Information given >>

______

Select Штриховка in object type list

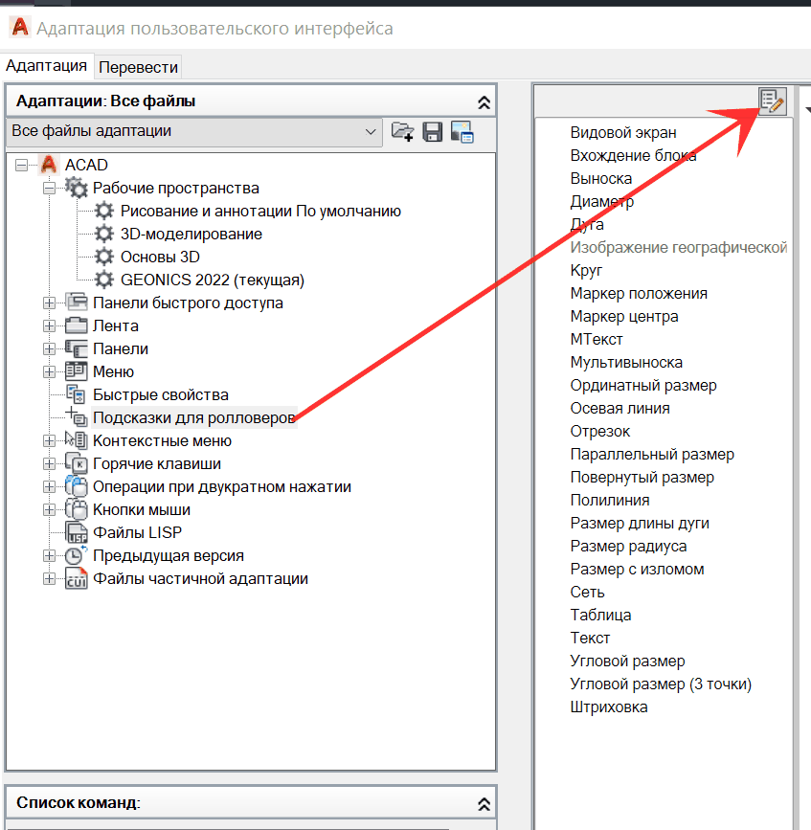[609, 707]
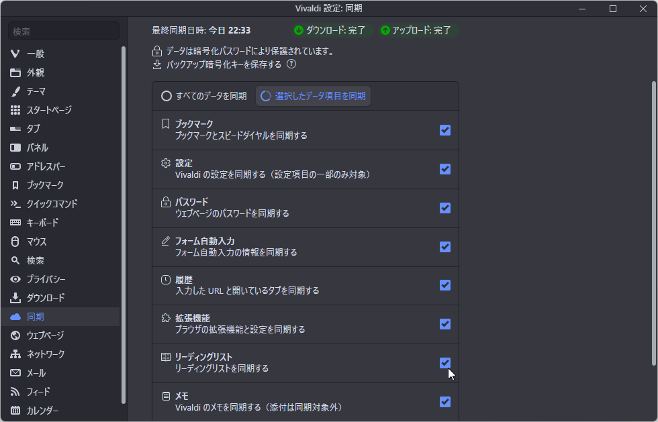The width and height of the screenshot is (658, 422).
Task: Click the プライバシー sidebar icon
Action: 15,278
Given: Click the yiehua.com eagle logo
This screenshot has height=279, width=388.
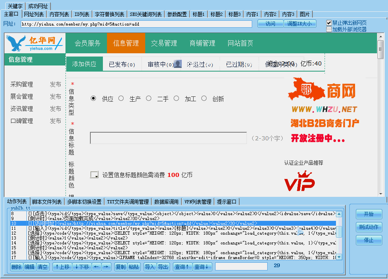Looking at the screenshot, I should [x=35, y=43].

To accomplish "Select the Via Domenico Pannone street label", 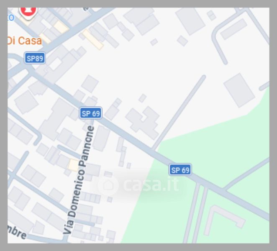I will coord(79,180).
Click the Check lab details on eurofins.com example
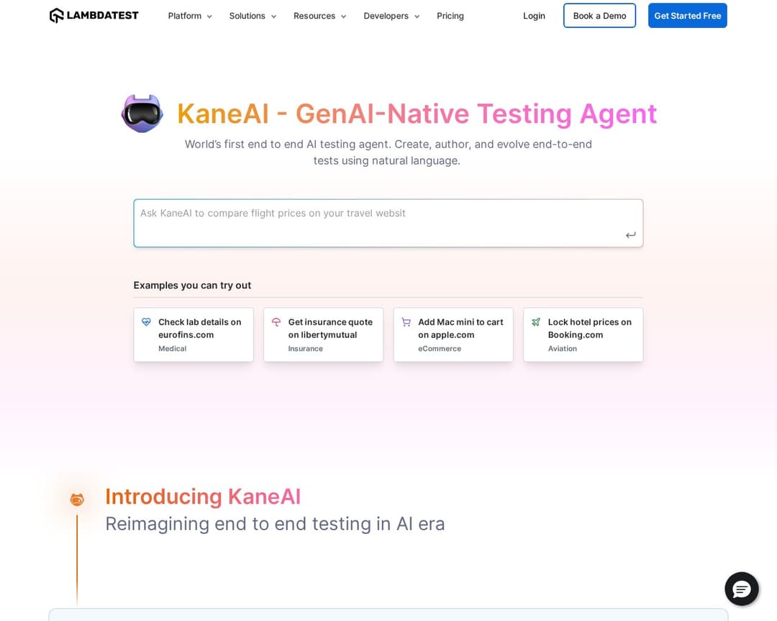 (193, 334)
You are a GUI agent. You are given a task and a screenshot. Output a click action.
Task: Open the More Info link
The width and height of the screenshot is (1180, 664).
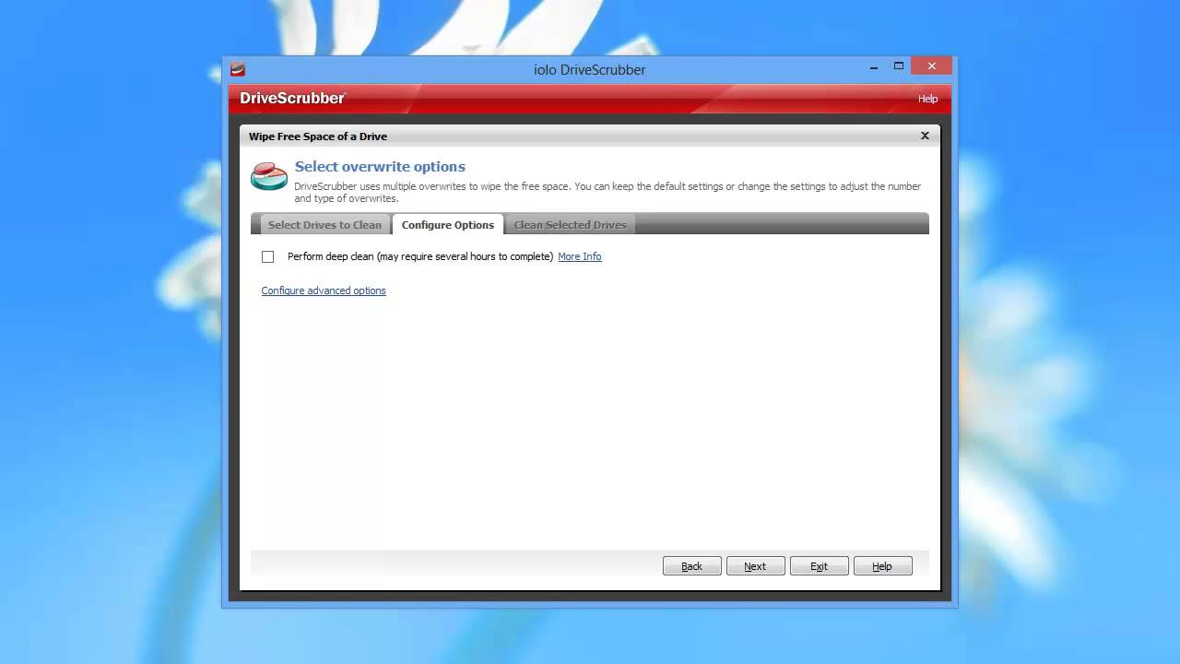coord(579,256)
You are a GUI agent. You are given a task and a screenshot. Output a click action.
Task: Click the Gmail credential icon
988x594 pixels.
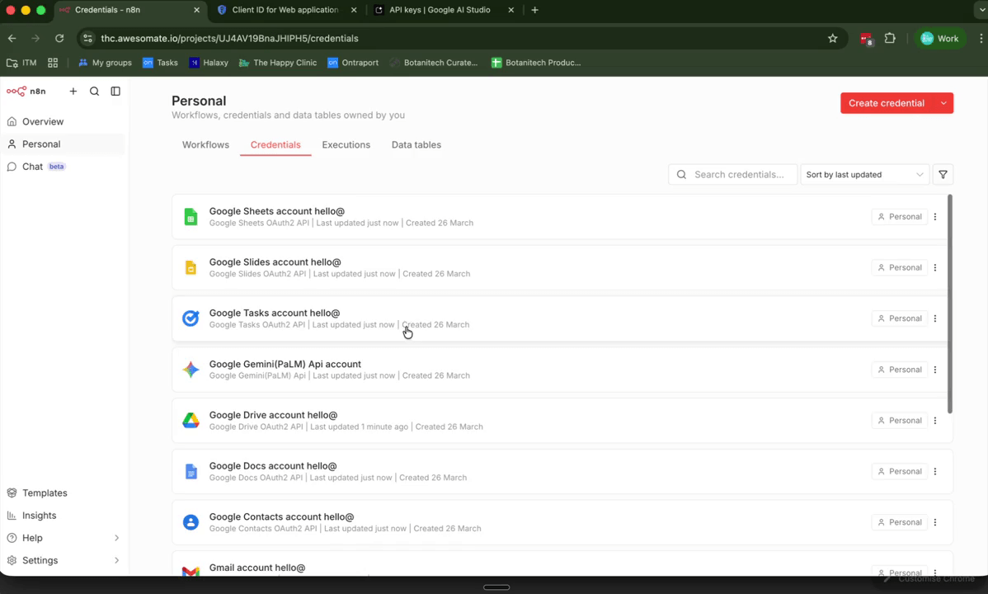click(x=191, y=572)
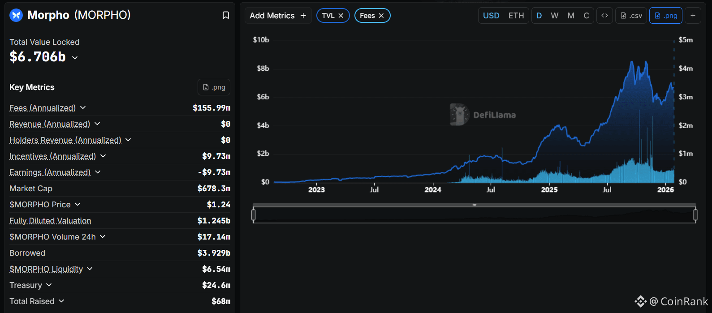Remove the Fees metric chip
Screen dimensions: 712x313
click(x=381, y=16)
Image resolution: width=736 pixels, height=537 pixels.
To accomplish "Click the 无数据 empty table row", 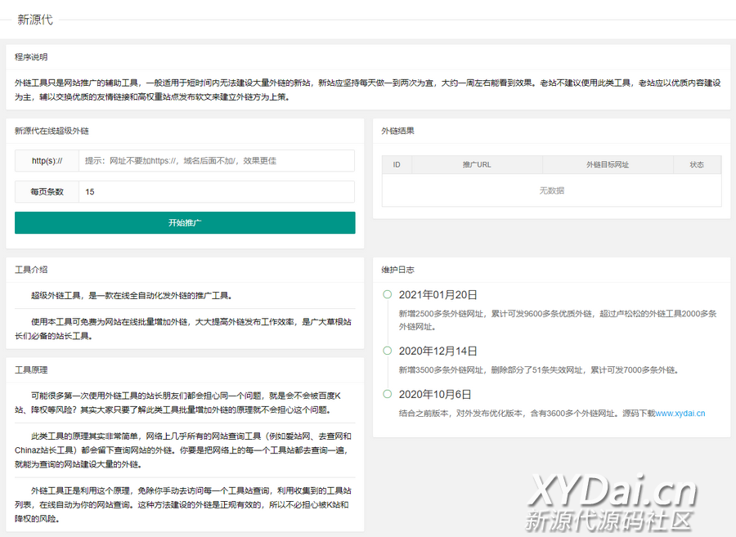I will [551, 190].
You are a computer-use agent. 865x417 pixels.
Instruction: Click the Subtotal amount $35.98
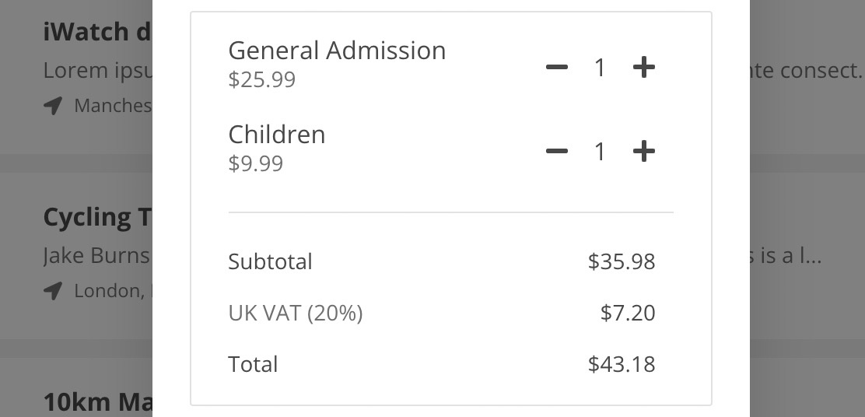coord(622,261)
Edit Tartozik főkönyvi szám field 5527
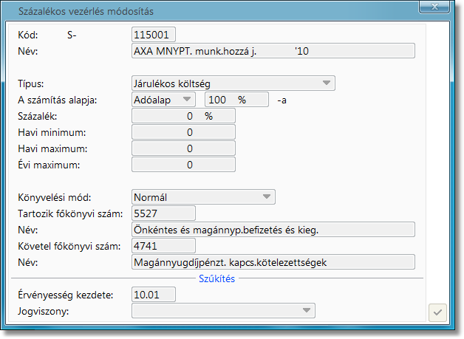Image resolution: width=464 pixels, height=339 pixels. (x=163, y=213)
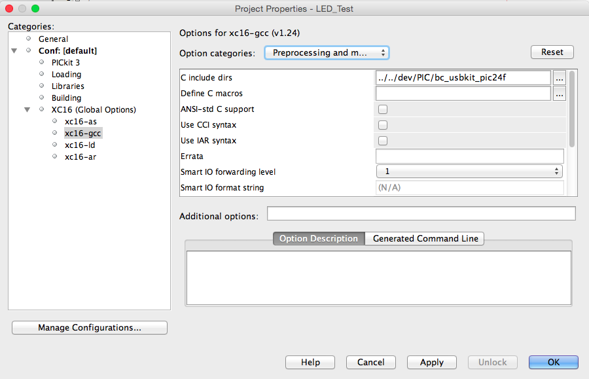589x379 pixels.
Task: Open Smart IO forwarding level dropdown
Action: coord(469,171)
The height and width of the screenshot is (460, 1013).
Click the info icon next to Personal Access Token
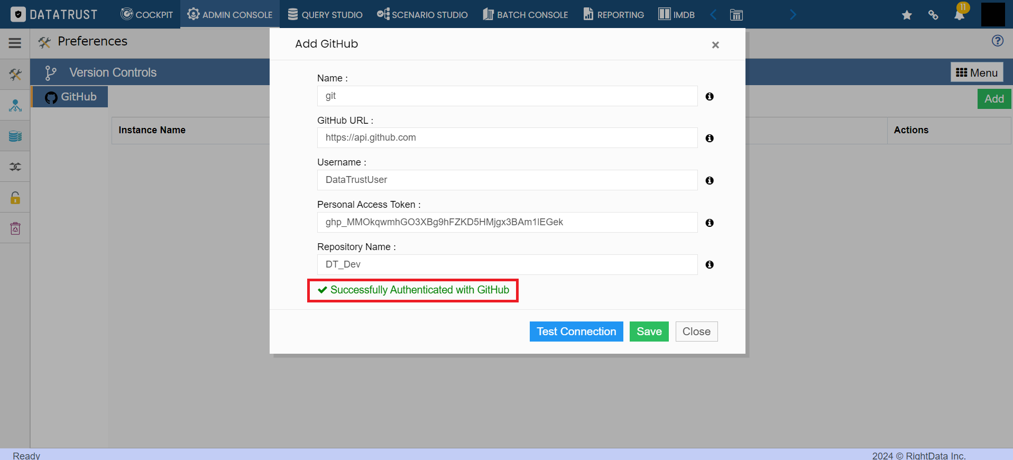click(x=710, y=223)
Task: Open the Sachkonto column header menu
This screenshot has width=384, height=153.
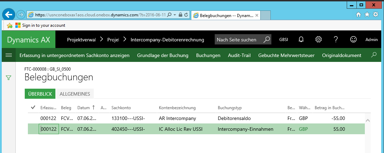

______

Task prompt >> The answer consists of the lines from the one holding "The height and" to the end of the records, inclusive, restated exactly and without pictures.

Expected output >>
The height and width of the screenshot is (460, 1013).
Click the info icon next to Personal Access Token
click(x=710, y=223)
Task: Open the Sachkonto column header menu
This screenshot has width=384, height=153.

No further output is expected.